A good tip is to not draw attention to anything that doesn’t add to the story.
People love pictures and movies. Use them early and often! When you have good stuff, show them right away. Have an image that shows the main idea.
Images should be self-contained so they don’t have to jump back and forth. Eyes are drawn to images and they are lazy.
Stage 1: Pre-Attentive Processing
Very rapid, parallel, and automatic, but only lasts a short time. The eye moves every 200 ms and each time we process more data.
Things we can use to get our point across:
- Color
- Opacity
- Shape
- Length
- Size
But color and shape together is not a pre-attentive process. Alone they are, but together it gets difficult.
Color is special Color calls attention to information, increases the beauty, make it more memorable. But more color does not mean better. Use it sparingly and wisely!

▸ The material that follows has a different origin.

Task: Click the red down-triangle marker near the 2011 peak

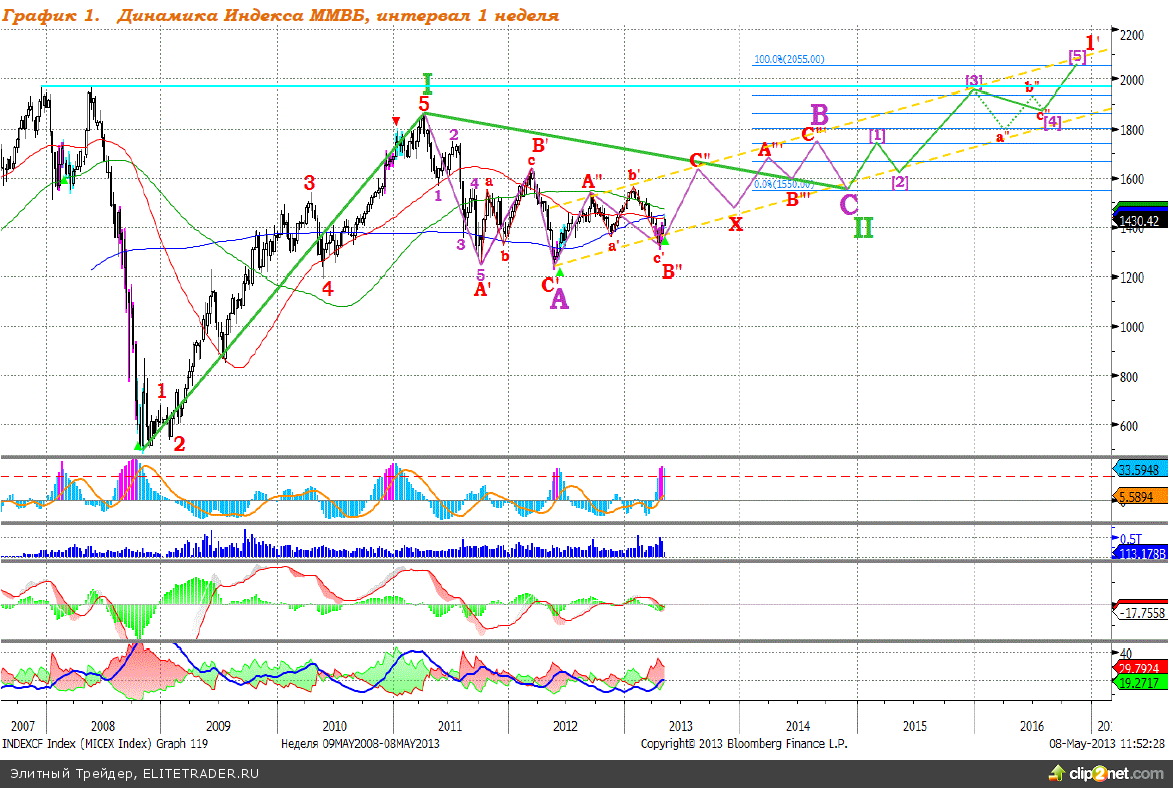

Stage 2: Serial Processing
Relatively slow, incorporates memory, more manual. Look at things one by one, try to memorize what we see. We choose what we want to process.
Gestalt Psychology
Gestalt Psychology was done to try to understand pattern perception. It tried to answer how do we see things in collection:
1) Proximity
- How man groups are there? Usually you’d base this off of spacing. Items that are close together are grouped together.
2) Similarity
- Find common things and see them as groups
3) Closure
- Even if you have a broken segmented shape, we can fill in the lines and understand their whole.
4) Symmetry
- If there are multiples of mirror images, we group them as one.
5) Common Fate
- Continuity of animation or transportation. What way does stuff flow?
6) Continuity
- Human can understand depth and breaks in depth.
7) Good Gestalt
- Humans can understand negative space and interpret the missing shapes to make hidden shapes.
8) Past Experience
- Humans use past experience to understand graphs
What graphs confuse people?
See paper Crowdsourcing Grpahical Perception: Musing Mechanical Turk to Asses Visualiztion Design
Bar charts, scatter plots, and line charts are very effective for quantitative data. Circular and rectangular areas don’t do very well. Positions and lengths usually lead to good graphs. Areas and volumes, not so much. Color is interesting because we detect them quickly, but we can’t quantify the differences very well.
Pie Charts
People hate pie charts. Because it’s hard to tell what the difference between the angles are. People hate 3D pie charts even more. It just makes it way harder to read and adds nothing. Pies remain very popular however.
Tufte’s Principles
1) Do not lie
2) Maximize Data-Ink Ratio
3) Minimize Chart Junk
Data Visualization Software
Click and Drag Dashboards/Graphs
Tableau
PowerBI
Google Data Studio
Flourish
Excel
Qlik
Spotfire
Looker
Klipfolio
Python
Matplotlib
Plotly
Dash
Seaborn
R
ggplot
Plotly
JS
D3
Other Tips
Use a log axis when the data is very separated and wide.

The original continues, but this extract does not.